MS. NAWAZ: Yeah, I do think it’s important to point out that – you know, that for all the backlash to Governor Greg Abbott in Texas lifting the mask mandate, it was sort of lightly enforced to begin with, and so we’re not really sure how much of a difference those kinds of things make when they’re not really enforced in the first place. But also Governor Tate Reeves in Mississippi did the same thing. And for all the talk about, you know, this is Republicans acting one way, Democrats acting another, this is not a red or blue issue. There’s a lot of governors and local leaders following the science on this, which is to say that the masks make a difference.
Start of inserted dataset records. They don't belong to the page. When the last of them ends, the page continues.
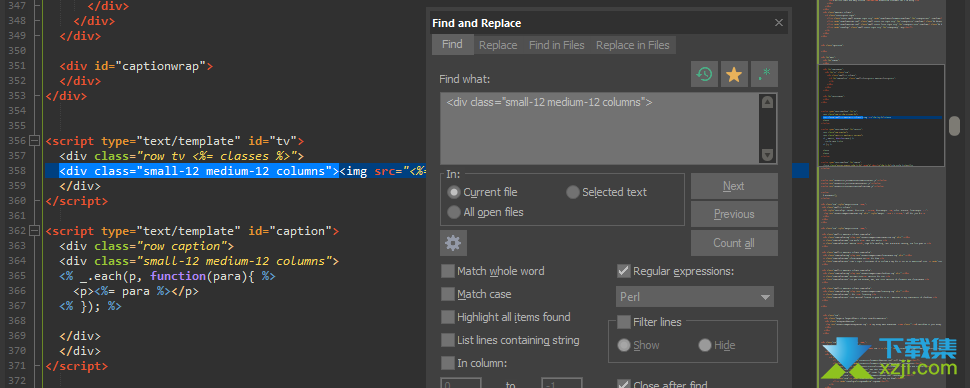Open the advanced search gear settings
This screenshot has height=388, width=970.
pos(453,243)
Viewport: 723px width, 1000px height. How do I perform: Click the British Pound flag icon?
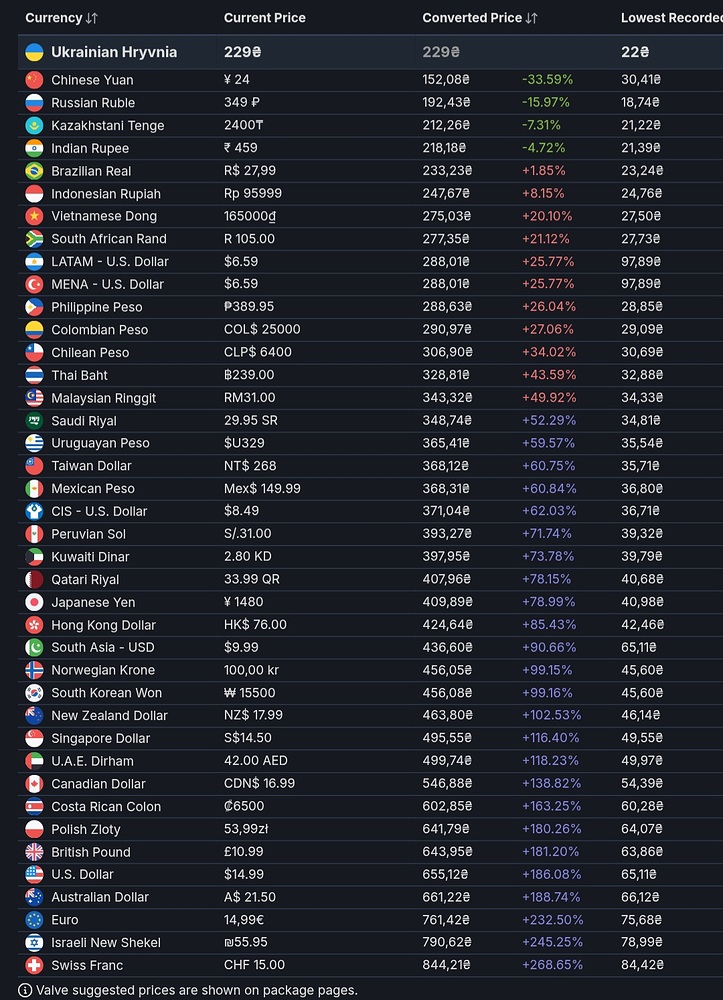[x=34, y=852]
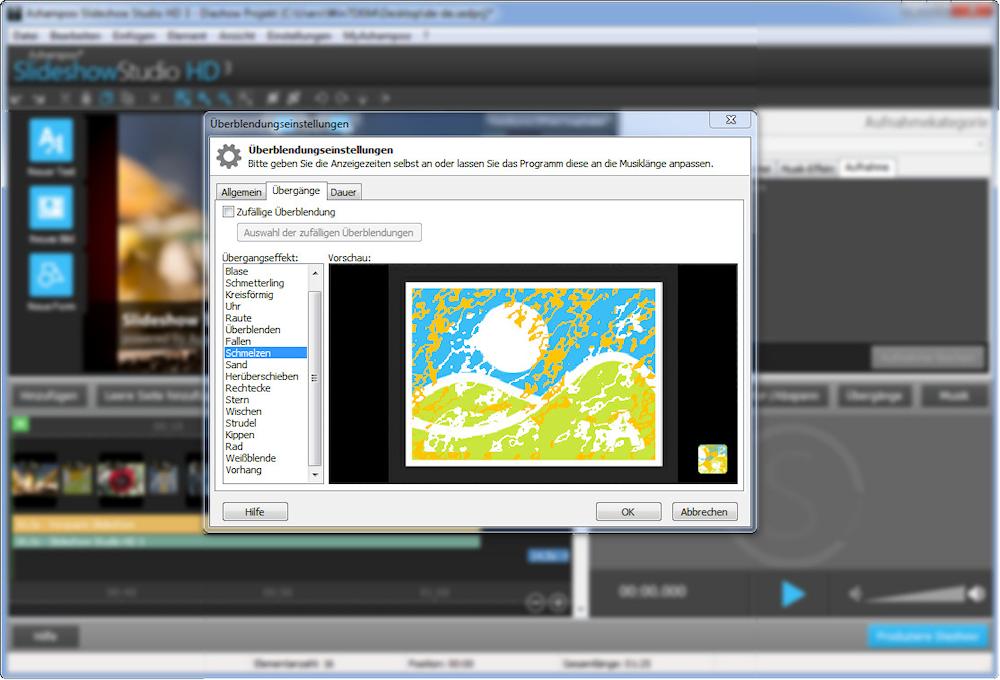1000x680 pixels.
Task: Click the Neuer Text icon in sidebar
Action: coord(51,141)
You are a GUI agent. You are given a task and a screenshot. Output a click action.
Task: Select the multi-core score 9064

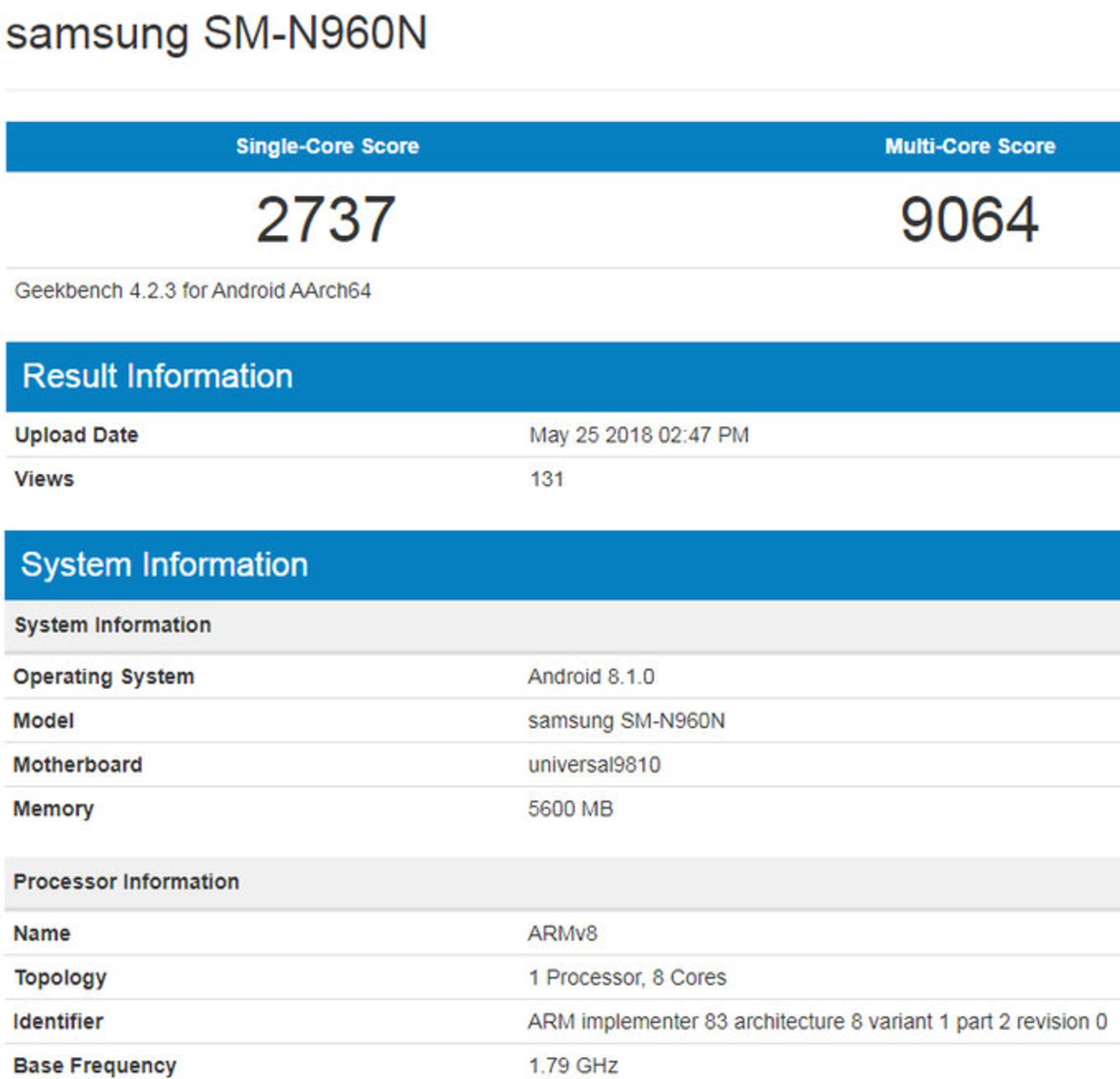coord(969,219)
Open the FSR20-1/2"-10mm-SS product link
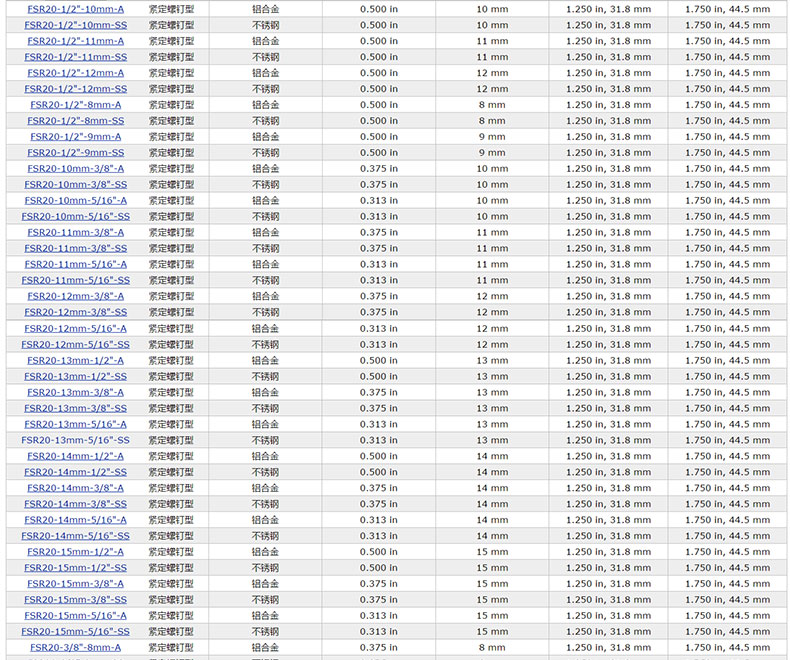The width and height of the screenshot is (790, 660). coord(75,25)
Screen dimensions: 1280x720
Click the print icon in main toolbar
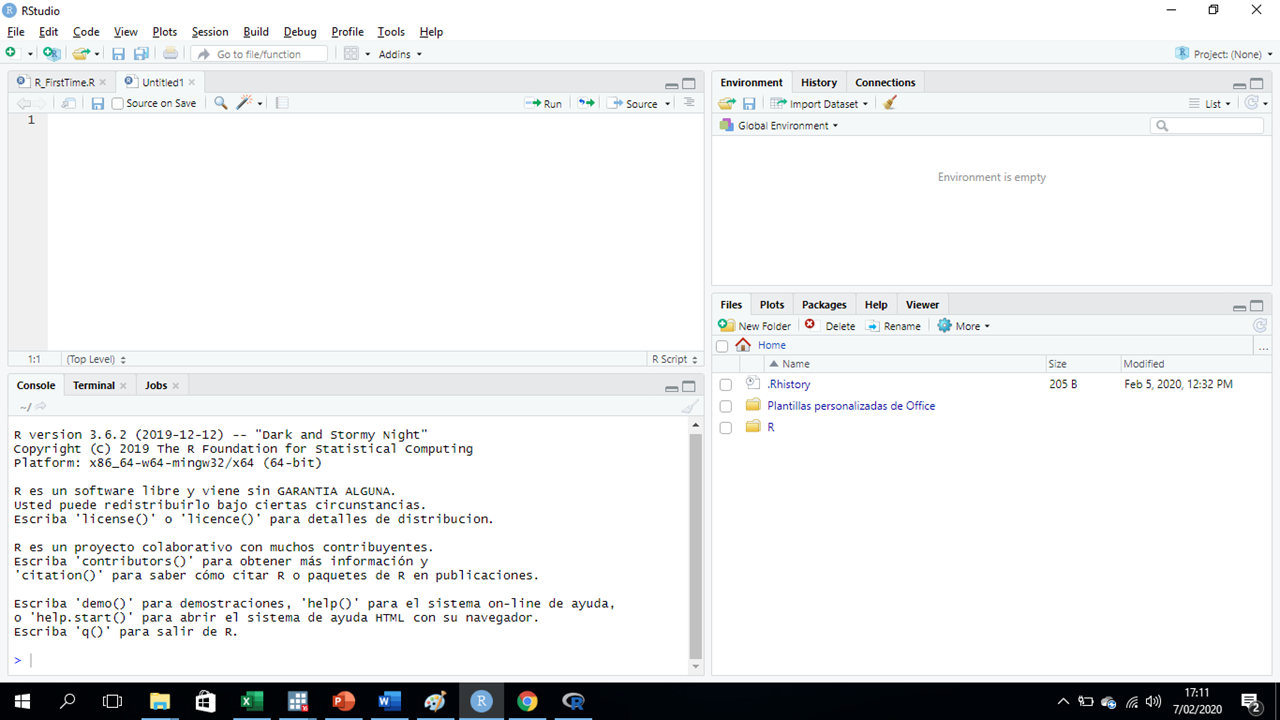(171, 54)
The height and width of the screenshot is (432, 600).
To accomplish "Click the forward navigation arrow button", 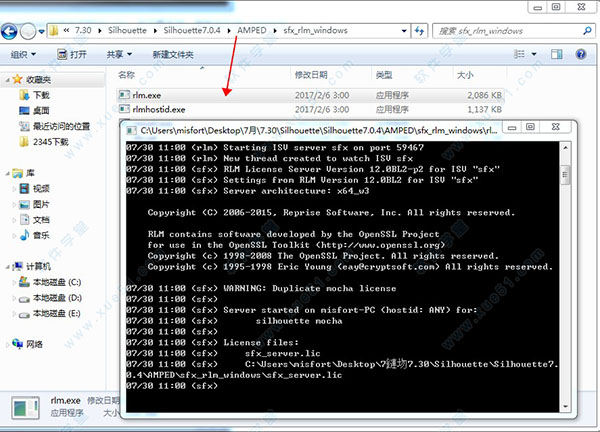I will point(33,31).
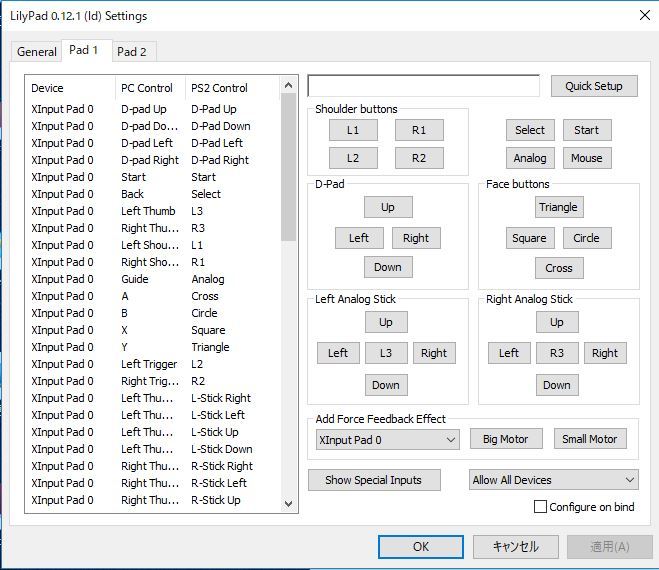Add a Big Motor effect
This screenshot has height=570, width=659.
pos(506,439)
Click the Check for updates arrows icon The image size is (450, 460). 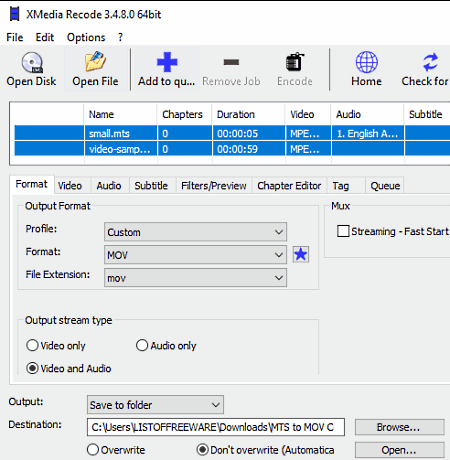coord(430,62)
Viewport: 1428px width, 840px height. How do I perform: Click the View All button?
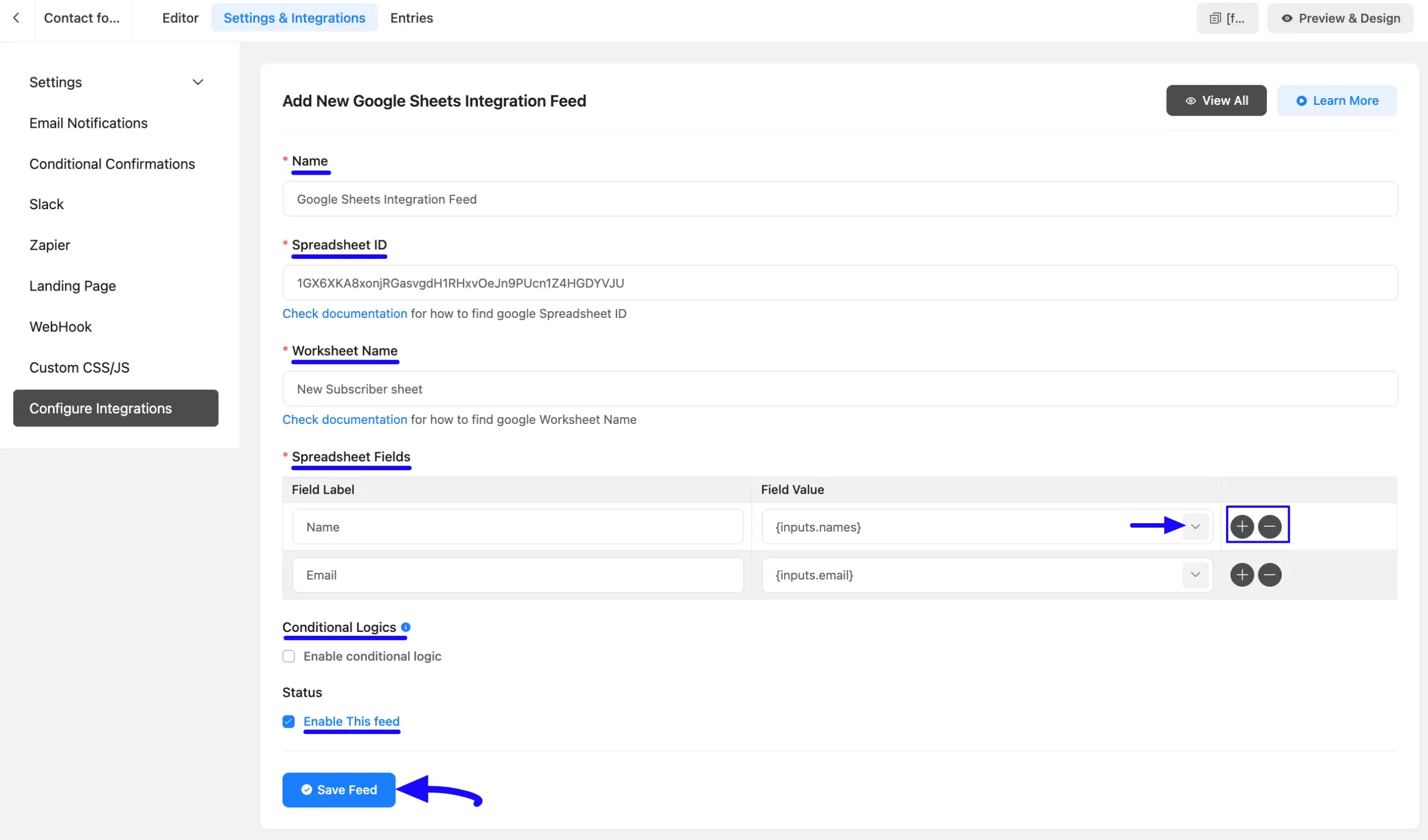pos(1215,100)
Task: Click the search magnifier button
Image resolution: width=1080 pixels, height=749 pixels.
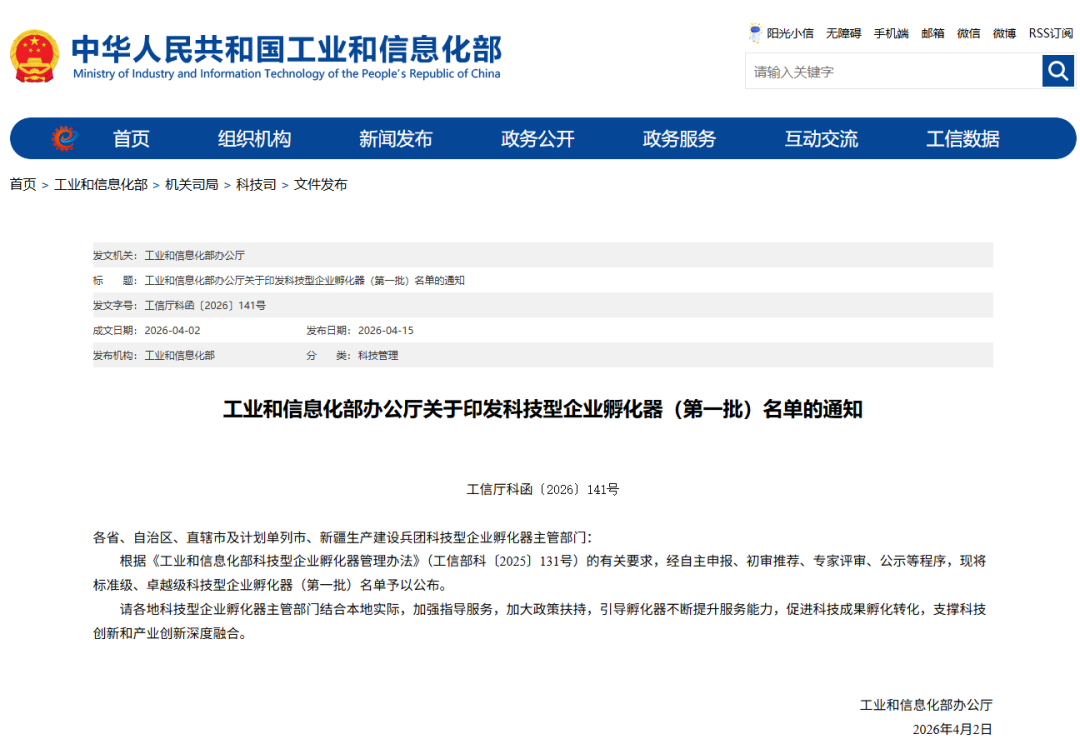Action: (x=1057, y=71)
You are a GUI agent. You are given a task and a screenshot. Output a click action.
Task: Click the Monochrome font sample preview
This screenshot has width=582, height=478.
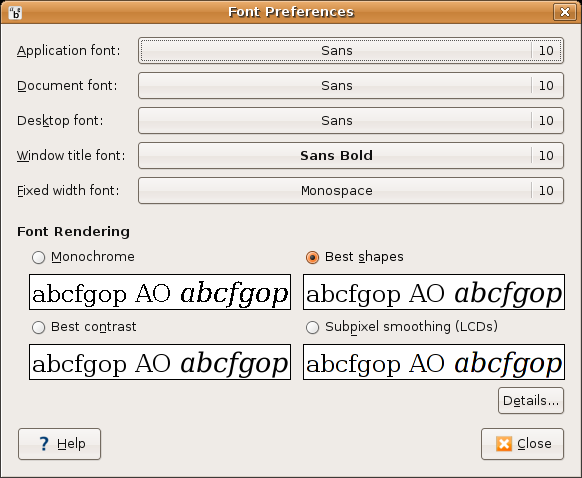160,292
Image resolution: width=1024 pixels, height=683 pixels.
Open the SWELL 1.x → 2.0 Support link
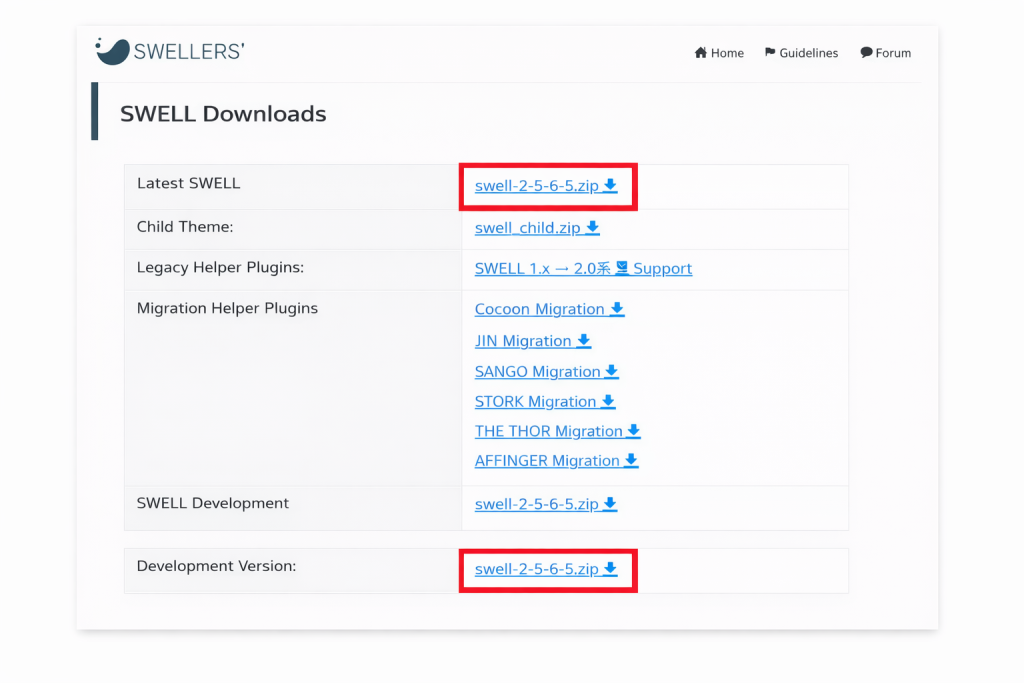(x=583, y=268)
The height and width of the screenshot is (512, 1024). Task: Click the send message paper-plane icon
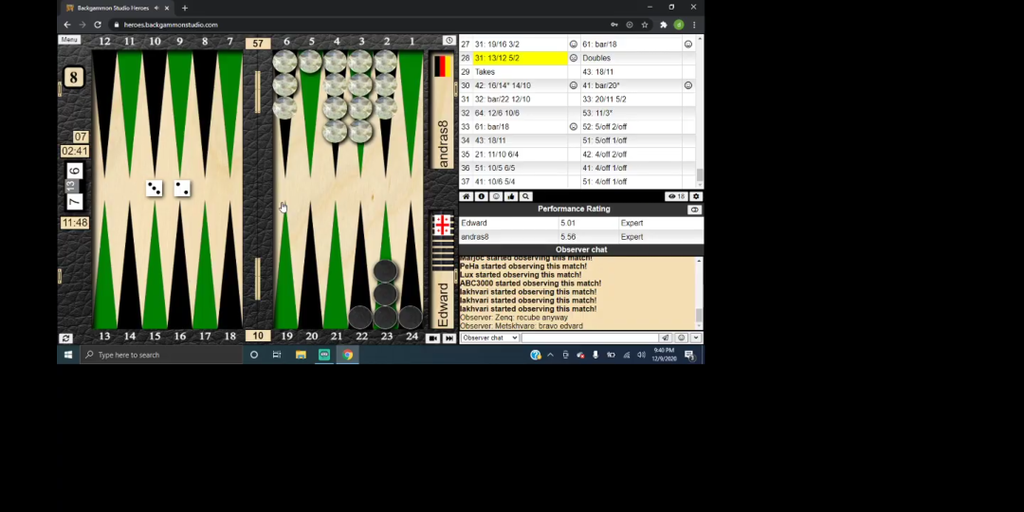666,338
There are now firm studies from the CDC, really one released just in the last couple of days, that basically say we’ve studied the county by county breakdown; places that wear masks lower their infection and death rates, places that don’t raise them. And so you even have Kay Ivey in Alabama extending the mask mandate, Jim Justice in West Virginia extending the mask mandate – although he may start to lift some other restrictions soon. Look, where we are right now, there’s things to put in the good news bucket, right – infections and deaths are going down as the vaccine’s being rolled out; we now have three out there in circulation – but there’s reasons to be concerned. There’s still upwards of 2,000 Americans dying every day, right, and there’s still these new variants to contend with, and we don’t quite fully know the efficacy of these vaccines against those variants, and so the two have to go hand in hand according to the experts, right? If you lift the mask mandates and mitigation efforts too quickly, you’re basically counterbalancing the vaccine rollout. And that’s the challenge for the administration – how do you get people to stay firm in the mitigation and still roll out the vaccine fast enough to make a difference?
MS. WALTER: All right, well, thank you for that. We have to leave a little early tonight so that you can support your PBS station. I want to thank Sahil, Jonathan, Amna for sharing their reporting and their insights. Thank you for joining us. The conversation continues on the Washington Week Extra, streaming live on our website and social media. I’m Amy Walter. Good night from Washington.